併存疾患を有する消化器癌の治療方針と術前・術後管理における注意点

タイトル 外PD23-11:

大動脈瘤を合併した大腸癌手術症例 合併症の検討

演者 楢原 克典(東京医大・3外科DELIMITER熱海所記念病院・外科)
共同演者 土田 明彦(東京医大・3外科), 青木 達哉(東京医大・3外科)
抄録 【目的】近年、高齢化社会に伴い合併症を有する大腸癌手術症例が増加している.これらの手術は併発症の治療の進歩とともに周術期の進歩 チーム医療の実践などによって安全に行われるようになってきた.しかし、進行大腸癌と大動脈瘤の合併例については大腸癌手術が準汚染手術のため人工血管や動脈瘤の感染など様々な問題がある.そこで当科で経験した大動脈瘤と合併した大腸癌手術症例について検討した.
【方法】1996-2010年の15年間に当科で大腸癌として手術を行った約1800例のうち,同時にもしくは先行して大動脈瘤が併存した症例を検討した.

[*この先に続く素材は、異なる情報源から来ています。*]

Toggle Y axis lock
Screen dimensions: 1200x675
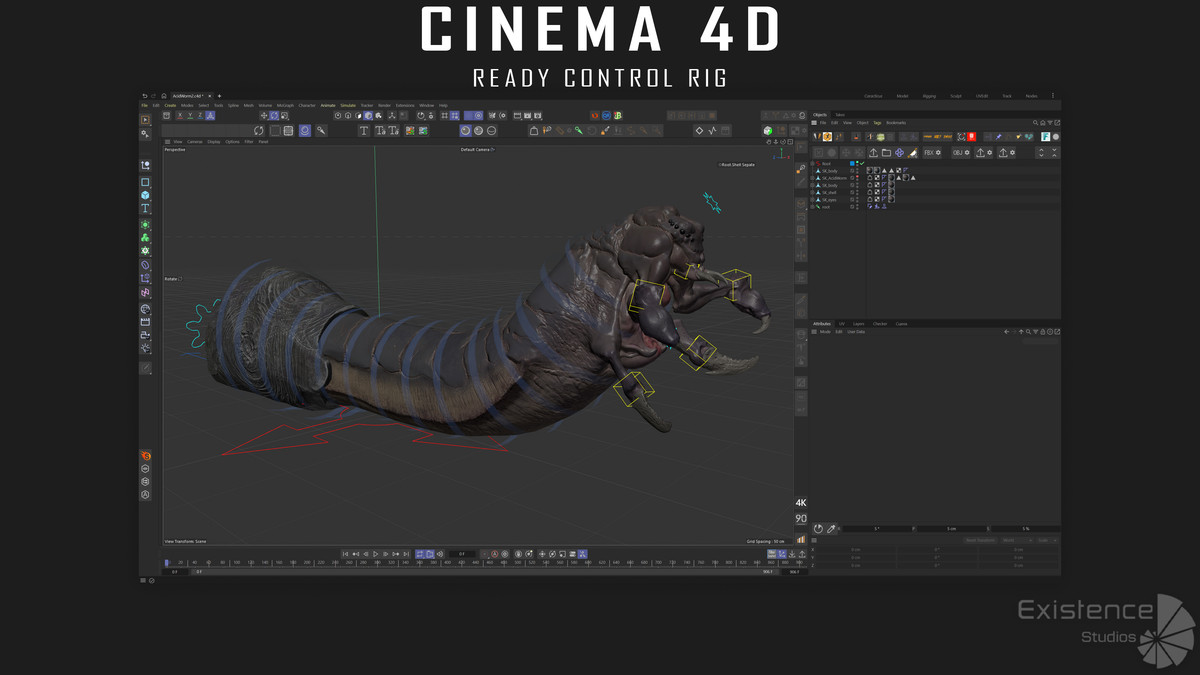(x=190, y=116)
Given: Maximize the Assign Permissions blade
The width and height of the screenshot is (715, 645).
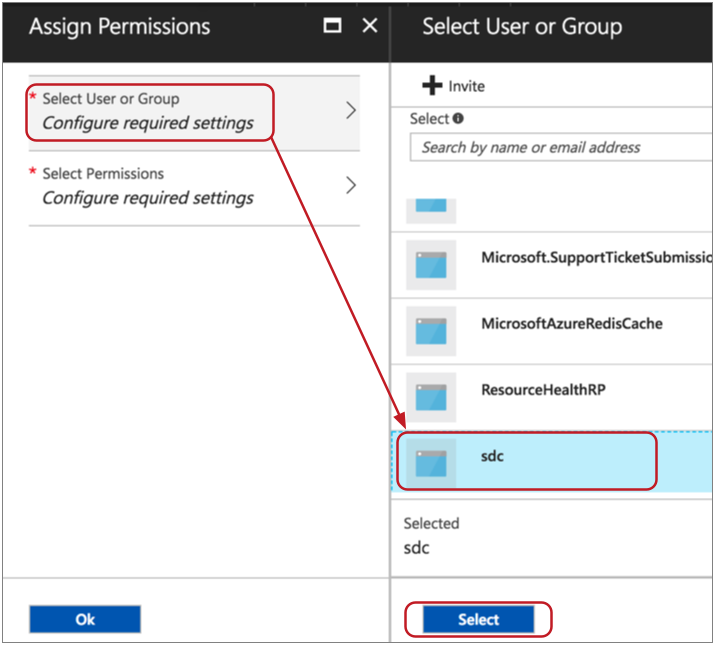Looking at the screenshot, I should (x=333, y=26).
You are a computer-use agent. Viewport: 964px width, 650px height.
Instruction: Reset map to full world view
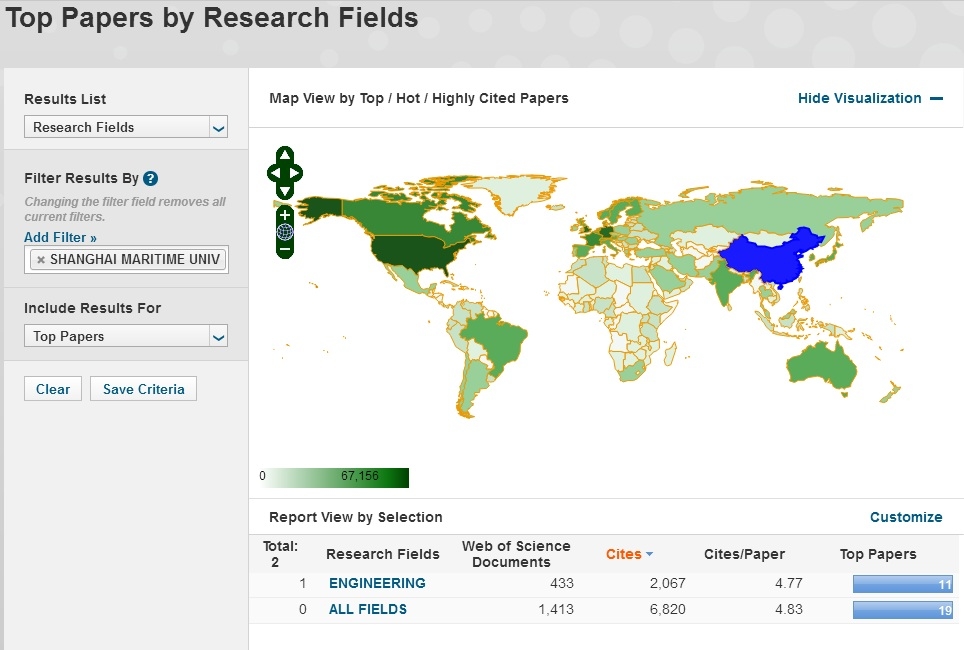(x=285, y=232)
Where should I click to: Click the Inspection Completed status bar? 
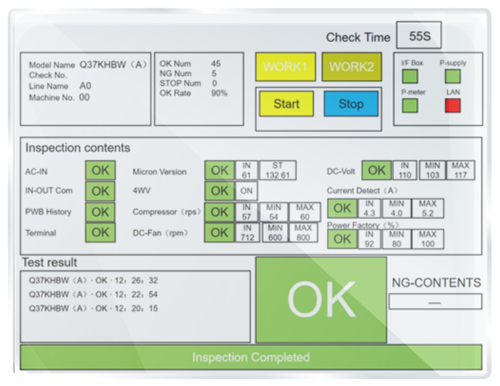click(251, 357)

【成績】大動脈瘤を併せもった大腸癌手術症例は18例であった.その内訳は,男性15例 女性3例 平均年齢は74.4±10.0歳.胸部大動脈瘤が5例 腹部大動脈瘤が14例 (1例重複).大腸癌の占拠部位は虫垂2例 上行結腸5例 横行結腸1例 下行結腸1例 S状結腸7例 直腸2例であった.胸部大動脈瘤は、2例が血管手術先行,3例は経過観察のまま大腸癌手術が実施された.腹部大動脈瘤は、8例が血管手術先行,6例に大腸癌手術が先に行われた.合併症は,血管手術先行10例のうち,血管手術後にイレウスを発症し緊急で大腸癌手術をした1例と大腸癌手術後に吻合部狭窄を発症し再手術となった1例の計2例で、この2例とも血管手術はステントグラフト内挿術であった.大腸癌手術先行9例では,感染性腹部瘤の悪化を認め緊急手術になった1例,術後イレウスを発症した1例の計2例を認めた.

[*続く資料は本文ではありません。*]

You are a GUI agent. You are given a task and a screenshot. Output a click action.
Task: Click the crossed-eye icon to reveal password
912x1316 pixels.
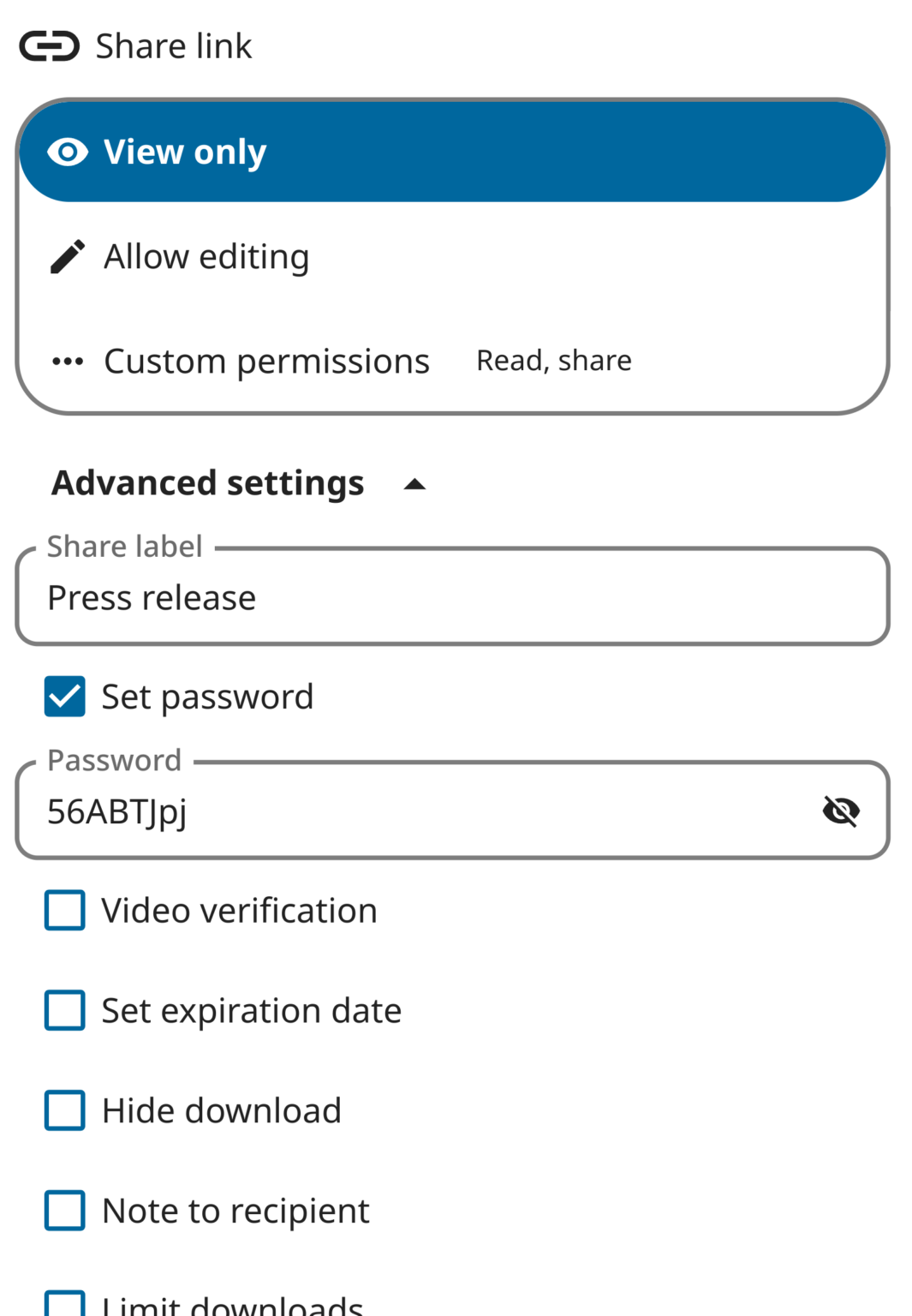pyautogui.click(x=843, y=811)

【結論】術後の大きな合併症は,腸閉塞の頻度が高く,ステントグラフト内挿術で開腹操作を伴わない症例や,動脈瘤に対しては経過観察の症例でも同様に発症していた.胸部瘤手術の症例の合併症でイレウスは認めなかった.胸部瘤と腹部瘤重複例ではイレウスを発症していた.腹部瘤では癒着性イレウスでなく,瘤そのものや血管手術による血流の変化が イレウスの原因となっていると予想された.